● Provided records
⟨

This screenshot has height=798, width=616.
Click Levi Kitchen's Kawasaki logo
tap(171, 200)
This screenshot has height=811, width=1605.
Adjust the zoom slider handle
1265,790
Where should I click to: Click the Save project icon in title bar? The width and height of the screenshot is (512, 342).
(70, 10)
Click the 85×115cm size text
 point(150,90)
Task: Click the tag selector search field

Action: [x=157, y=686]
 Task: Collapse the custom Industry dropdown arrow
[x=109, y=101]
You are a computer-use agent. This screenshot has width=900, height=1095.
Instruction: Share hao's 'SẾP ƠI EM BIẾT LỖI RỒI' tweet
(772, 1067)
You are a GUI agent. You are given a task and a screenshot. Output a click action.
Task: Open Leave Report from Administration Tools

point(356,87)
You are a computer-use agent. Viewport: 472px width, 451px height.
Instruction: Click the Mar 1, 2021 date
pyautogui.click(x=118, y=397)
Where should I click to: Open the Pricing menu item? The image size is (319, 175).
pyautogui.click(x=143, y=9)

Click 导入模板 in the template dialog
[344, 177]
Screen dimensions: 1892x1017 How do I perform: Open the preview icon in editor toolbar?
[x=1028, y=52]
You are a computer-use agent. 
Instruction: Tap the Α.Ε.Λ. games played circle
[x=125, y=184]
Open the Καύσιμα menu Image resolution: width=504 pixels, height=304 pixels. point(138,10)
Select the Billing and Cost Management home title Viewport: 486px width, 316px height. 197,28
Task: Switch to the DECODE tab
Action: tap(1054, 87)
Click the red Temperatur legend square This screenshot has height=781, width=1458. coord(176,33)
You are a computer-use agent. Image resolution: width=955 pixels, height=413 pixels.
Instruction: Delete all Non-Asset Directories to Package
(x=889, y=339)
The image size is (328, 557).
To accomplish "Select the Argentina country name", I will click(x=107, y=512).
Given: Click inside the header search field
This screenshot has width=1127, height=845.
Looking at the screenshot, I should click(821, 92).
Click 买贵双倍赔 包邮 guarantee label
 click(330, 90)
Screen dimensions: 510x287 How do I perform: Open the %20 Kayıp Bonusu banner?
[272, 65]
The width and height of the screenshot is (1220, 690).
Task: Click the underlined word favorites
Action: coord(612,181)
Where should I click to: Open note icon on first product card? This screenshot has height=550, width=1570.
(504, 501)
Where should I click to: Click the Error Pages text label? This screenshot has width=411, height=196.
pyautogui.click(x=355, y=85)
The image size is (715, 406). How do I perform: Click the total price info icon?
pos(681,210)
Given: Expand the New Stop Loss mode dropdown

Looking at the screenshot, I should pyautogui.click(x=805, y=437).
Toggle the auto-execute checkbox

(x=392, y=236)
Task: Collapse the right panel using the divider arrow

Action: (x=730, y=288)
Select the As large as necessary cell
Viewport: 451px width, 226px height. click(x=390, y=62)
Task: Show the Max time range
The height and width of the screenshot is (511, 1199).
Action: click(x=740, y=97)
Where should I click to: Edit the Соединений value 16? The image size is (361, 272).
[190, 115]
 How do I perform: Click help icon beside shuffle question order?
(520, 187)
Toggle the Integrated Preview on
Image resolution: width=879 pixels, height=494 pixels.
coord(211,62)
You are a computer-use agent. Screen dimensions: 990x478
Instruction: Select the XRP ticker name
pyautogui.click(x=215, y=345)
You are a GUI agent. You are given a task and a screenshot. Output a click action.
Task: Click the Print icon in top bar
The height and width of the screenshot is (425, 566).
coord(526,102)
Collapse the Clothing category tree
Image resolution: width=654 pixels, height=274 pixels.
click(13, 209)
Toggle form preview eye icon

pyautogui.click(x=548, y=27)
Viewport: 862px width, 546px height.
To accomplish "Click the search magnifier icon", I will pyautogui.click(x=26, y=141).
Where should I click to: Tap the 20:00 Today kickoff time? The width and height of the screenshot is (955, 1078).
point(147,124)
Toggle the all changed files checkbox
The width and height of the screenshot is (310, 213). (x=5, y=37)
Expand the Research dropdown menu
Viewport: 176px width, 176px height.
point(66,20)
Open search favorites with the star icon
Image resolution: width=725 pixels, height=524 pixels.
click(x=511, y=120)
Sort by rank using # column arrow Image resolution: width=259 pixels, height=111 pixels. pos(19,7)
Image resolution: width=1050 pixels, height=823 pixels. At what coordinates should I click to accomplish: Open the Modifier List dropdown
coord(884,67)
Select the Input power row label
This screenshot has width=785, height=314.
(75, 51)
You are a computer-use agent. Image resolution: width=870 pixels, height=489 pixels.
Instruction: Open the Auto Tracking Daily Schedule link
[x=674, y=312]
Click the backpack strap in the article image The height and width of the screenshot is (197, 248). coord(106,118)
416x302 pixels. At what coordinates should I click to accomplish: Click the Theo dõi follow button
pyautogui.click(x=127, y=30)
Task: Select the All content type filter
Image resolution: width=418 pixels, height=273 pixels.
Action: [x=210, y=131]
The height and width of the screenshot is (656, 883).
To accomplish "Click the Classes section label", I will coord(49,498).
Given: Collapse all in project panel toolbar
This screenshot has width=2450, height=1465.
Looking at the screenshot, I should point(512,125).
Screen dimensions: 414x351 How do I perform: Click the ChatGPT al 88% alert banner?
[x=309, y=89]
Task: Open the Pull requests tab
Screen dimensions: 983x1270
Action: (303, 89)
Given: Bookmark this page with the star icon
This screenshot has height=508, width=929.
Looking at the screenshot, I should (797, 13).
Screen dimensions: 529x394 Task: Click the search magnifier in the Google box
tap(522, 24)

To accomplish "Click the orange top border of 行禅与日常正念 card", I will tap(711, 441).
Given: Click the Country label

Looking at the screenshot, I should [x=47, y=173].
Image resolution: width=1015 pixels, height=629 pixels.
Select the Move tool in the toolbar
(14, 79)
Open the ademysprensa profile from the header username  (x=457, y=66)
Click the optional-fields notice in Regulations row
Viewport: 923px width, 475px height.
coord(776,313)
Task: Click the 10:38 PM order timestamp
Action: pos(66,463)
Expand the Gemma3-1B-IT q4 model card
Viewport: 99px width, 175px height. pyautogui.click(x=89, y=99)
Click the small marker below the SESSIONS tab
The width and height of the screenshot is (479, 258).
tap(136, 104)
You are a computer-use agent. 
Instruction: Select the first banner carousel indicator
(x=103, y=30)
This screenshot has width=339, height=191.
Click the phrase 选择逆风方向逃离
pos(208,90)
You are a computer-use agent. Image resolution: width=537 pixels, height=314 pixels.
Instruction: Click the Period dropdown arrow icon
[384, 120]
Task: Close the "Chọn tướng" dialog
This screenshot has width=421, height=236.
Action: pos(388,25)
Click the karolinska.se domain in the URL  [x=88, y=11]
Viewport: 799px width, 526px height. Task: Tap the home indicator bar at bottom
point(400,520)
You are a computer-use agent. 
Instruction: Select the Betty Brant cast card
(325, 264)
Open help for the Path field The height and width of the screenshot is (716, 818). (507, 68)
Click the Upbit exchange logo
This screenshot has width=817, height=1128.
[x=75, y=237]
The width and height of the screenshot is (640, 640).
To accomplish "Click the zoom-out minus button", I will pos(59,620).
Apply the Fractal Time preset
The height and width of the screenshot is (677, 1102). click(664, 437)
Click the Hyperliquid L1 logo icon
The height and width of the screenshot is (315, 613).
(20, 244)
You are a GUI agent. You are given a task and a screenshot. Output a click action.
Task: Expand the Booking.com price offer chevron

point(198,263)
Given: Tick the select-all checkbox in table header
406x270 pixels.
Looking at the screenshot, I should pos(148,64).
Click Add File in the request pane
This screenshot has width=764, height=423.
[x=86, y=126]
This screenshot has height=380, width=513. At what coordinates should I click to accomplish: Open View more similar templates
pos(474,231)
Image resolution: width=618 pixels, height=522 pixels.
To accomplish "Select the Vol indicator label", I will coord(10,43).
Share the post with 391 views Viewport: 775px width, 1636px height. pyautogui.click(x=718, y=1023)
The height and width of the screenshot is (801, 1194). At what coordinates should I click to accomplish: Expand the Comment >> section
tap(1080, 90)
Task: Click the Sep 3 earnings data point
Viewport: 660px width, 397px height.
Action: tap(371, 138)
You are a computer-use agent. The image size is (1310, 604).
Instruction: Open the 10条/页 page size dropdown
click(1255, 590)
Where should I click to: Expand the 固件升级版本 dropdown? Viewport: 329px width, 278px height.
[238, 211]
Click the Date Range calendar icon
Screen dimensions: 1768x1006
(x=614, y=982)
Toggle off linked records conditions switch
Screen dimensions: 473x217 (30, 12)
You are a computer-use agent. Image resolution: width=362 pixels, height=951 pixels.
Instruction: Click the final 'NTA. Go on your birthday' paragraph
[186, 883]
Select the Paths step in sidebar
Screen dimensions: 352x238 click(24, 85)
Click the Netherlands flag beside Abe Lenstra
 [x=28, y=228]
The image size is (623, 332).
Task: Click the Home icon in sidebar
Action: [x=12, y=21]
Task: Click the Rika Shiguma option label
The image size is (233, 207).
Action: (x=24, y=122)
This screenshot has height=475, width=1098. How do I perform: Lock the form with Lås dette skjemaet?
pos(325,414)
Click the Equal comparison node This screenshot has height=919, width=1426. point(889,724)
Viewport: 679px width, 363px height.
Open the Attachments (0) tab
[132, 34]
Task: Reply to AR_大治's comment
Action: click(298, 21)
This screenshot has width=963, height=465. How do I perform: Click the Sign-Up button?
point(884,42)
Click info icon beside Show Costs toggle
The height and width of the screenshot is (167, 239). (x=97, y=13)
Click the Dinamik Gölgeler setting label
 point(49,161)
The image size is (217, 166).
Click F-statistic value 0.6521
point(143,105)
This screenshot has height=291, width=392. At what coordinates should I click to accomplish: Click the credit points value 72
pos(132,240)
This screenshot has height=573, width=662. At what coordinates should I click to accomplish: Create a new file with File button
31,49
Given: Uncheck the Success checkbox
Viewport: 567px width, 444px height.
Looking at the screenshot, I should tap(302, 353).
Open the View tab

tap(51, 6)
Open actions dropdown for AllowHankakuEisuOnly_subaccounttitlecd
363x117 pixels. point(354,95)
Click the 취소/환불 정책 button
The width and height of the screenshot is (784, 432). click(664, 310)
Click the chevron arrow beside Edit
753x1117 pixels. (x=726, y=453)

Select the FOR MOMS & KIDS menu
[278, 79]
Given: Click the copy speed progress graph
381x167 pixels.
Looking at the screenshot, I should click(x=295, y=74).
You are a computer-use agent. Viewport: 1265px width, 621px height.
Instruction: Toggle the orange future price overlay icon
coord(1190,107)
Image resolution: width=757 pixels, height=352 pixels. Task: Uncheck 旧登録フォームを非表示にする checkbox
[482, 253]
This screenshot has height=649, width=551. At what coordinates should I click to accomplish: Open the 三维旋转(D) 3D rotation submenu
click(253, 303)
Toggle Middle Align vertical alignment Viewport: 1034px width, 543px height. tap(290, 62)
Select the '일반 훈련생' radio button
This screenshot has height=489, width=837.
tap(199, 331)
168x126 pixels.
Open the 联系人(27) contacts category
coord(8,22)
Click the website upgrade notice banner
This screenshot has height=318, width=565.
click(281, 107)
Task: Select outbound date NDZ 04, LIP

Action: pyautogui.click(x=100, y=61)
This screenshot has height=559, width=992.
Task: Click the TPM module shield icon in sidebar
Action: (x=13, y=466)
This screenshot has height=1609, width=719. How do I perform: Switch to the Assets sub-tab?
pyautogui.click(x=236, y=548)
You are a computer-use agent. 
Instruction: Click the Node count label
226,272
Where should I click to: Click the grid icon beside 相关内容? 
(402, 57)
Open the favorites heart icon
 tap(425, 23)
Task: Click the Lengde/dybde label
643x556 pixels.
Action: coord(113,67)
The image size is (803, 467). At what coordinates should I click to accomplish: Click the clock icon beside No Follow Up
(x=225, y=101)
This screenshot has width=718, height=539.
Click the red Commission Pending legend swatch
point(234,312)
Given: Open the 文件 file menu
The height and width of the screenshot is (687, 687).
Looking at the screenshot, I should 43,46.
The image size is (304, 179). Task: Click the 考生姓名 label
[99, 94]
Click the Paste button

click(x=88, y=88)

⟩

The expected output is a verbatim retyping of each line from the one with "Task: Click the Lengde/dybde label" to the end of the listing above, with both end lines kept and nothing added.

Task: Click the Lengde/dybde label
643x556 pixels.
Action: coord(113,67)
The image size is (803, 467). At what coordinates should I click to accomplish: Click the clock icon beside No Follow Up
(x=225, y=101)
This screenshot has width=718, height=539.
Click the red Commission Pending legend swatch
point(234,312)
Given: Open the 文件 file menu
The height and width of the screenshot is (687, 687).
Looking at the screenshot, I should 43,46.
The image size is (304, 179). Task: Click the 考生姓名 label
[99, 94]
Click the Paste button

click(x=88, y=88)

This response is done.